In Chapter 7 we talked about the process of random assignment (e.g. in randomized experiments), and in this chapter we talked about the process of random sampling. These two types of randomization processes are at the core of inferential statistics:

  • Random assignment allows us to make causal claims
  • Random sampling allows us to make generalizable claims

The ideal experiment would have both random assignment and random sampling so that you could have a casual conclusion that is generalizable to the whole population. Figure 8.1 shows a 2 X 2 table of the possible experiment and observational study types and the conclusions that can be drawn from each.
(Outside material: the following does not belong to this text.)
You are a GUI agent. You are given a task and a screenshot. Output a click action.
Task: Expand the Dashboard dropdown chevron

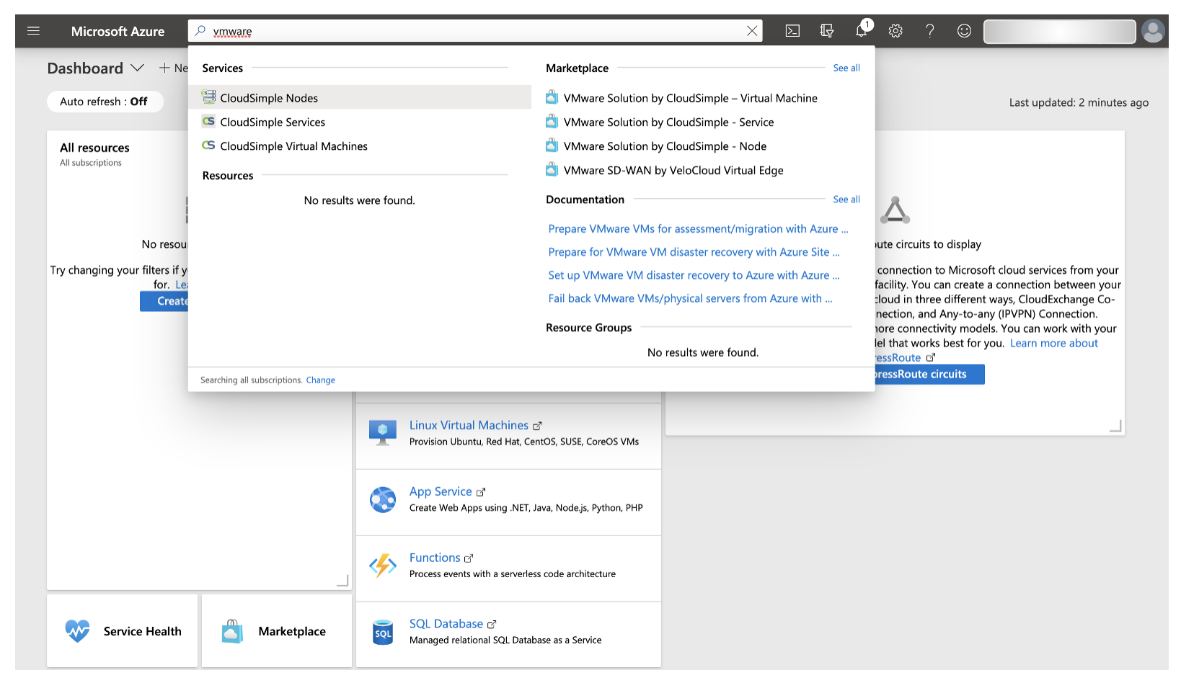(x=138, y=68)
Random Assignment vs. Random Sampling

FIGURE 8.1: Random Assignment vs. Random Sampling

Let's give an example of each.

  • Random assignment + random sampling
    • You take a random sample of students at your university to participate in your study on exercise and stress. You randomly assign half of the participants to a prescribed workout regimen of 30 minutes of cardio per day. You collect data on the stress levels in all participants via surveys and biomarkers such as cortisol. Your results can validly conclude that any differences in stress between the two groups were caused by the excersize regimen because it was randomly assigned, and those conclusions can be generalized to the whole student body because it was a random sample.
  • Random assignment only
    • You advertise your study on campus and ask volunteers to participate. Once you have recruited enough participants, you randomly assign half of them to the exercise treatment. Your results can validly conclude that the effects of exercise on stress are causal because you used random assignment, but you cannot generalize beyond your sample because you did not use random sampling. There could be characteristics about those that volunteered to particpate that influence how effective the treatment is likely to be as compared to those who chose not to participate.
  • Random sampling only
    • You take a random sample of students at the university to participate in your study. You collect data on their exercise habits and their stress. If your data indicates a negative relationship between exercise and stress (i.e. as exercise increases, stress decreases), you can conclude that relationship is generalizable to the whole student body, but you cannot claim that increased exercise caused reduced stress. There could be confounding characteristics about students who choose to exercise more that also reduce their stress (e.g. better sleep or nutrition habits).
  • Neither random assignment nor random sampling
    • You advertise your study on campus and ask volunteers to participate. You collect data on their exercise habits and their stress. If your data indicates a negative relationship between exercise and stress, you can only validly conclude that the relationship is associational and true for your sample only. There may differences between people in your sample who choose to exercise and those who do not, as well as differences between people who volunteered to participate in your study and those who did not.

In Chapter 7 we demonstrated the magic of randomization and why randomized experiments allow you to make causal claims. In this chapter we have introduced you to the idea that random sampling allows you to make generalizable claims from your sample to a population, but in Chapter 9 we will introduce and demonstrate the statistical theory for why this is true.